[Start of Attachment]
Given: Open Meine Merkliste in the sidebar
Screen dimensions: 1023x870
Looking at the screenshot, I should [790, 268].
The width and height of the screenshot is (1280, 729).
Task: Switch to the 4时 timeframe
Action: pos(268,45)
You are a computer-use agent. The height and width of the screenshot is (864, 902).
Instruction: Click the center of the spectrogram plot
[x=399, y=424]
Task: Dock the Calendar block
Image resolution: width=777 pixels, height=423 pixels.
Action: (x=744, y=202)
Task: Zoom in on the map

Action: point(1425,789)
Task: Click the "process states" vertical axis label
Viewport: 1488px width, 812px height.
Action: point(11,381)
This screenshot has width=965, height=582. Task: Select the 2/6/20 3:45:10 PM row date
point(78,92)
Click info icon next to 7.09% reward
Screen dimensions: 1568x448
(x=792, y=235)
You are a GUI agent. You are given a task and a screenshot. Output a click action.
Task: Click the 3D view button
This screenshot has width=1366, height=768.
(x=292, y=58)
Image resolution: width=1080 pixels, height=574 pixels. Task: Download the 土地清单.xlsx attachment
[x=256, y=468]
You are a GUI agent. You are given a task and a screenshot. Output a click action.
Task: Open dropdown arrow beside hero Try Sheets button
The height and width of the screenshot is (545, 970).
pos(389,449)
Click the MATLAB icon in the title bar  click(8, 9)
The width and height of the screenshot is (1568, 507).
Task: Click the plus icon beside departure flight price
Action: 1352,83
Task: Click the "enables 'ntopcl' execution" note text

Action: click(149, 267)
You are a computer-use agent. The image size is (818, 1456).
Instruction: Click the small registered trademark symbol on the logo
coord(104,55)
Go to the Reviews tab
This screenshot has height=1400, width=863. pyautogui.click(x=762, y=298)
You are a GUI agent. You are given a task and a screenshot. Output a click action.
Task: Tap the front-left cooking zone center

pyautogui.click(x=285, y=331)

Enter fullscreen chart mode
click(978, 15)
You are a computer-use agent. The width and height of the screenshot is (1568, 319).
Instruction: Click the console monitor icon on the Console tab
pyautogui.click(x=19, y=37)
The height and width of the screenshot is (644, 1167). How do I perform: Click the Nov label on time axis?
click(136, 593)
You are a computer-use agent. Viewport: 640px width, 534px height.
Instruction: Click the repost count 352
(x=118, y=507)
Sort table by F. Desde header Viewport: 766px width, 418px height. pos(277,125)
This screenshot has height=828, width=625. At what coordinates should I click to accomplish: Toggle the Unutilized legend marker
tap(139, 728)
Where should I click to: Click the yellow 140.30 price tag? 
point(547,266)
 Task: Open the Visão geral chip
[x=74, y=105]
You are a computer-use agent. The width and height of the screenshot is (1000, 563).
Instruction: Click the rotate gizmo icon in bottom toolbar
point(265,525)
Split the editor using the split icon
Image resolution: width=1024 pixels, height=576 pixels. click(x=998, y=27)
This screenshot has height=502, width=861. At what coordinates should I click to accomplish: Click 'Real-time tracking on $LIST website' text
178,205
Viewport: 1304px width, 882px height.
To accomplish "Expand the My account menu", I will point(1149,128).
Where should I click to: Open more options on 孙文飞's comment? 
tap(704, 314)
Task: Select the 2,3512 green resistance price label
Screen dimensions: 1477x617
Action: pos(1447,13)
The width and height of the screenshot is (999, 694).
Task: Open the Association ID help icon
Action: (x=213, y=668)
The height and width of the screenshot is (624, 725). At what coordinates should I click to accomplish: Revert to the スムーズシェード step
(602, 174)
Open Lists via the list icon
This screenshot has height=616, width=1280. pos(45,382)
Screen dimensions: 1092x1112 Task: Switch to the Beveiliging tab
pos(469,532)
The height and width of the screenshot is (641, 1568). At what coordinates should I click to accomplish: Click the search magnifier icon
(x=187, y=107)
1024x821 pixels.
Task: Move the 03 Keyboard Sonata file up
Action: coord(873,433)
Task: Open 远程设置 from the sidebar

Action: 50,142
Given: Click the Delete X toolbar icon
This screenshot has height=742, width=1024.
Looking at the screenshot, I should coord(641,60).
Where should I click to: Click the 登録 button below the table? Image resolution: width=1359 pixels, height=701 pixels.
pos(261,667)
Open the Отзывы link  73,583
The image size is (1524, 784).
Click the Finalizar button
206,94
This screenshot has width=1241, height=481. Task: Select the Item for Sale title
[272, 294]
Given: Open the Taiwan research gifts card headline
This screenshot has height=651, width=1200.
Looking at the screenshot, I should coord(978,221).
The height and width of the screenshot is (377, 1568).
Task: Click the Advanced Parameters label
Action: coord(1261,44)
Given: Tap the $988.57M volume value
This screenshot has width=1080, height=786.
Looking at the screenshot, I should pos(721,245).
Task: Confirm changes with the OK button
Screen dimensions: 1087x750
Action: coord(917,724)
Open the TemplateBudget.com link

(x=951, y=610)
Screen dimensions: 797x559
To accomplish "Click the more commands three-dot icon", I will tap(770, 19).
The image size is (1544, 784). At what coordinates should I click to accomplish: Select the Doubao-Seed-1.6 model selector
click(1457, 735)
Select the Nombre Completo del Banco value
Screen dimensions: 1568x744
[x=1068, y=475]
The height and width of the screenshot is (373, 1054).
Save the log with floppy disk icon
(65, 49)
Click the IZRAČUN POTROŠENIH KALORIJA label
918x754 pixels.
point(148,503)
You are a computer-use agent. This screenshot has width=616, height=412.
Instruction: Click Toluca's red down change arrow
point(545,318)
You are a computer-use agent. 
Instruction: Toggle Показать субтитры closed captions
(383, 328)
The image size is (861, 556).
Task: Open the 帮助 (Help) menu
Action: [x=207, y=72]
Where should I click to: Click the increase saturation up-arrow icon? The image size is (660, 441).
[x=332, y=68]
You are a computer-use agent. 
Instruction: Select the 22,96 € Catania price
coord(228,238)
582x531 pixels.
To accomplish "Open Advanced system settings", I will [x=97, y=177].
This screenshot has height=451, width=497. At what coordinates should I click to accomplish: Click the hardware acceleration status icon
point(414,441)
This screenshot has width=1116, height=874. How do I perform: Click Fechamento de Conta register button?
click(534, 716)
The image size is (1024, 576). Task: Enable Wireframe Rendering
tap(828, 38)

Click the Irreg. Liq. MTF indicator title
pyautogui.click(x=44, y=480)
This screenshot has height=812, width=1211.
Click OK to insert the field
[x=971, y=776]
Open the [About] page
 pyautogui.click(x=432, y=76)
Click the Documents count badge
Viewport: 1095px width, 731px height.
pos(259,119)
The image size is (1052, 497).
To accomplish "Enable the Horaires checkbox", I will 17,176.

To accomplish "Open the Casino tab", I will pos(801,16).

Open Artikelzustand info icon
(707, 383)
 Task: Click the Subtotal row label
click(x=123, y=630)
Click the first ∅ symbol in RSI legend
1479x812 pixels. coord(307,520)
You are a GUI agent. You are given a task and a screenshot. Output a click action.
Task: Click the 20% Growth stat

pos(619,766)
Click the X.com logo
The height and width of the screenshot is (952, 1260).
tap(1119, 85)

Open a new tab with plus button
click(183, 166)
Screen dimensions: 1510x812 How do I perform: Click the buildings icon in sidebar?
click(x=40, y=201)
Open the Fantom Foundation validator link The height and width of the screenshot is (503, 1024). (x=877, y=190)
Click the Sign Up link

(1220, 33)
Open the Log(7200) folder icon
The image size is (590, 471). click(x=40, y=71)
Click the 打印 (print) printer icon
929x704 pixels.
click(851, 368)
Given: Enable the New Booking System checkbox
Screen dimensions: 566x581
[End of Attachment]
ACTION ITEM:
Checking each line of the data, count the ones containing "will", and give only that count.

FINAL ANSWER:
5